**REQUIRED WORK**
Filter the entries down to the lines holding "dimensions", then copy those lines.

INFORMATION SHOWN Start Marker

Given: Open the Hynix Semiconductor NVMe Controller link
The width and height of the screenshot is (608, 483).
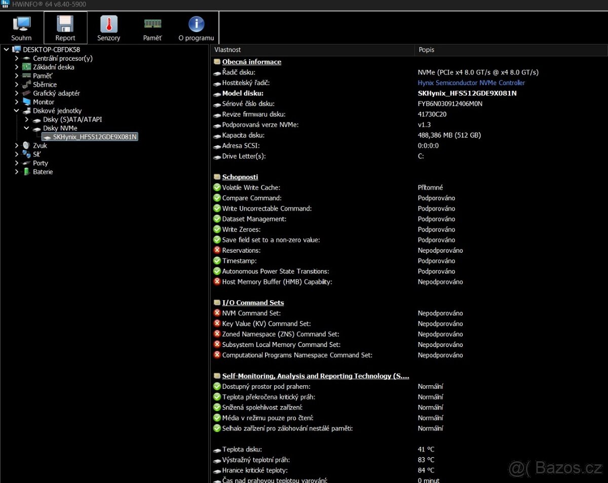Looking at the screenshot, I should click(471, 83).
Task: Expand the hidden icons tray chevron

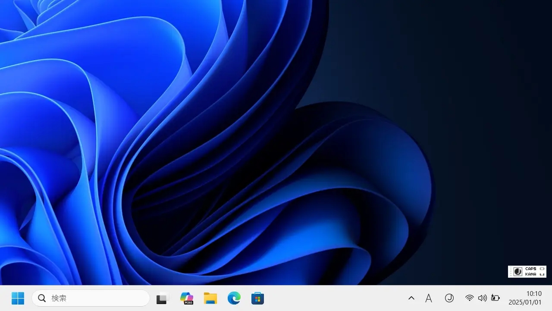Action: point(411,298)
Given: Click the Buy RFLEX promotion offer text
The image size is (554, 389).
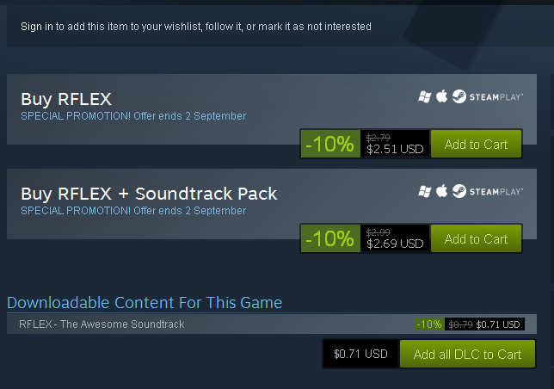Looking at the screenshot, I should 133,116.
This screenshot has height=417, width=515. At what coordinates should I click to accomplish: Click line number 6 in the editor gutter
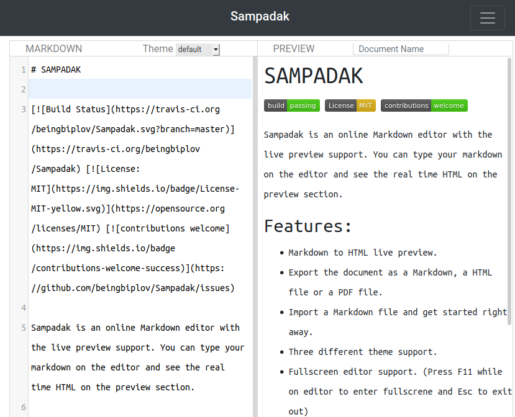(23, 407)
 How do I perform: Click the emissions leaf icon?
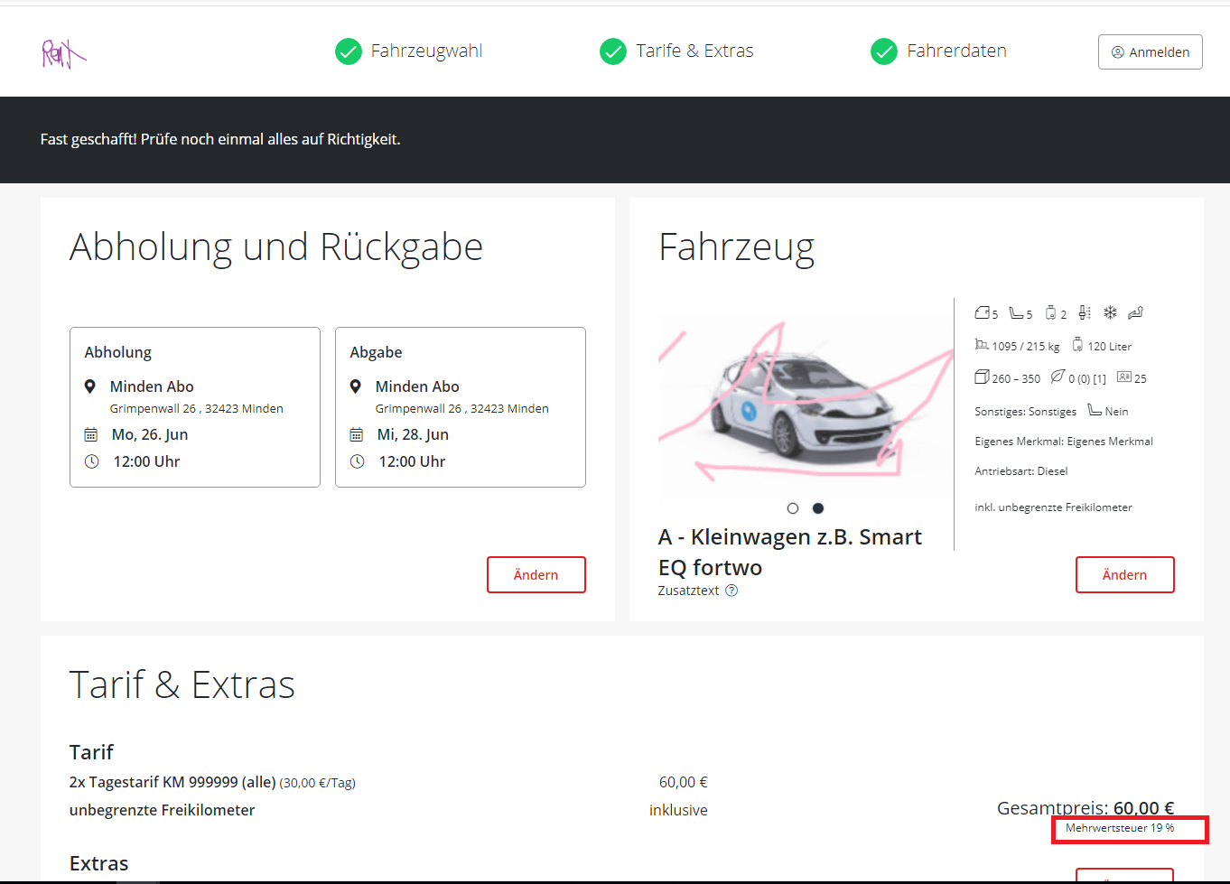(1057, 377)
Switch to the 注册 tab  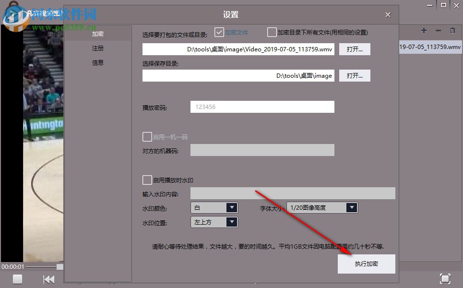[x=97, y=48]
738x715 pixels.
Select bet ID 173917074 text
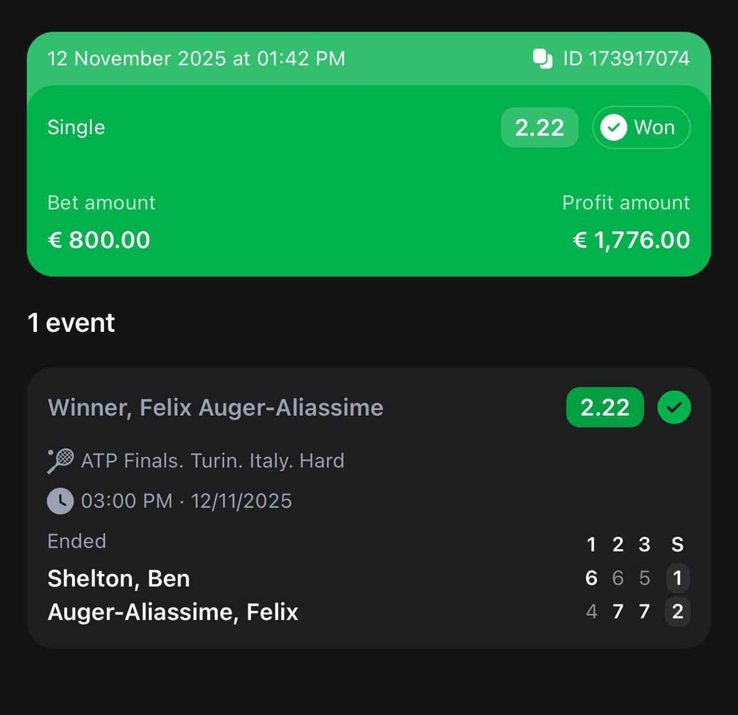pyautogui.click(x=626, y=59)
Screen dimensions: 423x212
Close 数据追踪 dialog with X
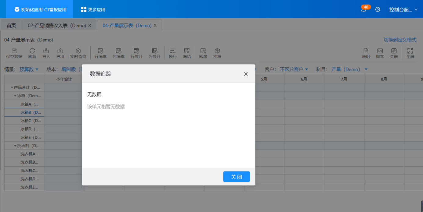click(246, 74)
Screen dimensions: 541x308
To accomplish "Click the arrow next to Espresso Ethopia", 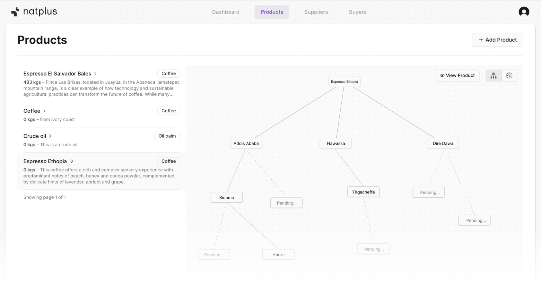I will coord(72,161).
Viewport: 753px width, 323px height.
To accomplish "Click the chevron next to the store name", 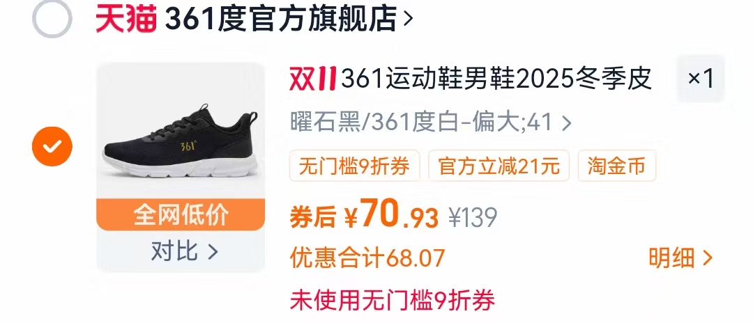I will 408,19.
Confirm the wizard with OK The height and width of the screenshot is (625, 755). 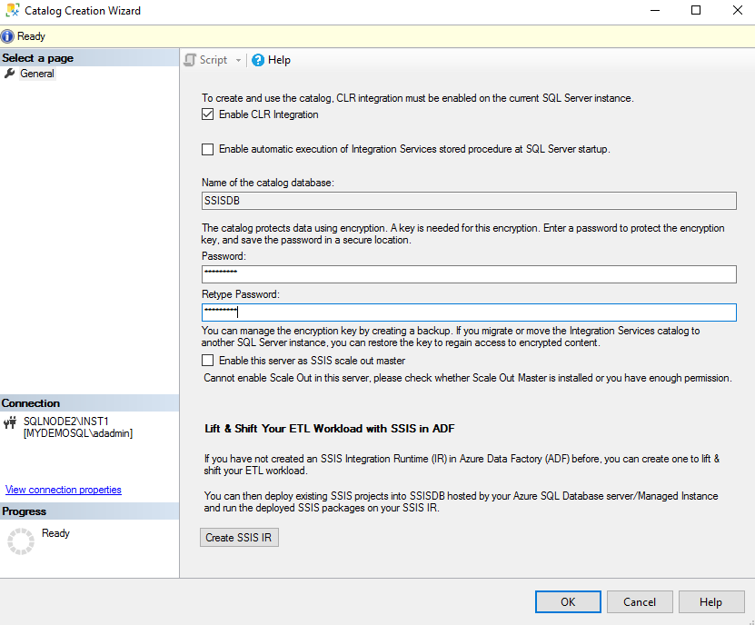tap(568, 601)
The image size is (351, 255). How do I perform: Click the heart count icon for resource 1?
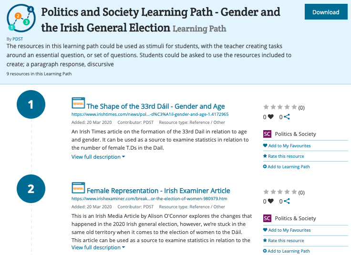(270, 117)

INFORMATION SHOWN End Marker

**TASK RESPONSE**
Screen dimensions: 423x212
Screen dimensions: 541x308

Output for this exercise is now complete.